Wednesday night will mark the ninth Game 7 under Julien. Four of their previous five have ended in triumph, none more gratifying than the Cup-winning Game 7 win in Vancouver in 2011, and none more electrifying than the come-from-behind miraculous Game 7 win over Toronto in 2013.

"Game 7 is Game 7," said Julien. "You go in there, and you give it your best shot, and as a coach, as players, as a team, and you go from there, and we've been through those many times."

"You hope that your experience is going to help you get through those."

That experience comes in the form of players like Thornton, Milan Lucic, David Krejci, Patrice Bergeron, Zdeno Chara and the like. It will help that younger players like Dougie Hamilton also had the experience of Game 7 against Toronto.

It will be the first Game 7 in the Stanley Cup Playoffs for Carl Soderberg, Loui Eriksson, Reilly Smith, Matt Fraser, Kevan Miller and Torey Krug.

But younger players like Smith, Fraser, Miller and Krug have all played far beyond their years in the Spoked-B.

"We're pretty fortunate that our young guys are fairly mature individuals. Whether they've been through it or not, they'll be fine, they'll be composed," said Thornton. "I think they're a good bunch. The older guys, who have been here for the last six or seven years, we've been through a bunch, so it should help."

"That doesn't mean it's automatic - we need to come out and do everything we can, but I think the fact that we know how to approach it, definitely helps."

That approach?

"Embrace it," Thornton quickly smiled. "This is exciting, this is what you play for - playoff hockey, Game 7, this is the good stuff, so enjoy it, embrace it, have fun with it."

Julien is fully confident in his young guns as well.

"It's important for them to go out and just play. I think tomorrow night's a good time for them to just go out there and play, and be themselves," said Julien. "We've always encouraged our young players to be that."

"It's also important for our leaders to pave the way for those guys to be more comfortable and give them that opportunity to play their game."

The entire team's focus can be on just that - playing their game.

"I'm just looking forward to playing the game, coming out hard, coming out strong and having our best game of the series," said Matt Bartkowski, who looked ready to hop out on the ice right that second and get it going.

Game 7 against Toronto last year marked the second game of his postseason career. He scored the first goal of the night in the process (it still marks his first and only NHL goal). He's seen the importance of a strong start firsthand, but also lived through the comeback, knowing it's going to take a complete, full team effort to get the job done.

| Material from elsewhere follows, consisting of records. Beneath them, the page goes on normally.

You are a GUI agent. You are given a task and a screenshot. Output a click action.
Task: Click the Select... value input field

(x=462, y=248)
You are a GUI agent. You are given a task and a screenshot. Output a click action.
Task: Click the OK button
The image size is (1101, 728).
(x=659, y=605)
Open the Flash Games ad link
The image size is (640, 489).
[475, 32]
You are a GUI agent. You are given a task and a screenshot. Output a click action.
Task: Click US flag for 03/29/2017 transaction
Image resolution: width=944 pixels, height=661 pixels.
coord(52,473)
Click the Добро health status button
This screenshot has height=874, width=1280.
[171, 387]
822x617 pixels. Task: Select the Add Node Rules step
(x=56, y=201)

"We've just got to set the pace," said Bartkowski.

"It's not about changing our game. It's just about focusing on the details and working hard, and focusing on the things that we're good at it," said Hamilton.

For the Black & Gold, it's about skating, moving their feet, being physical, and setting the tone with their forecheck - and it's about leaving it all on the ice.

"As a team, and as an organization, we've always held ourselves to a high standard, and there's a lot of pride in the room, and we want to win," said Gregory Campbell, when asked why there should be faith in this team.

"It's up to us to show that we want to win, and that we can win - but the game is played on the ice, and that's where we have to compete and be ready."

When the puck drops on Wednesday night, the words will have ceased. The only declarations will be made on the ice.

"We have to feed off our crowd, get that energy," said Thornton. "Listen, Game 7s, anything can happen, we're aware of that, but we'd rather have them in our building, than somewhere else."

The Bruins didn't have the jump they needed to get the job done in Game 6. They vow that won't happen in Game 7.

How do they bring it out of themselves?

"It's Game 7," said Krug. "If you don't have it, there's something wrong with you."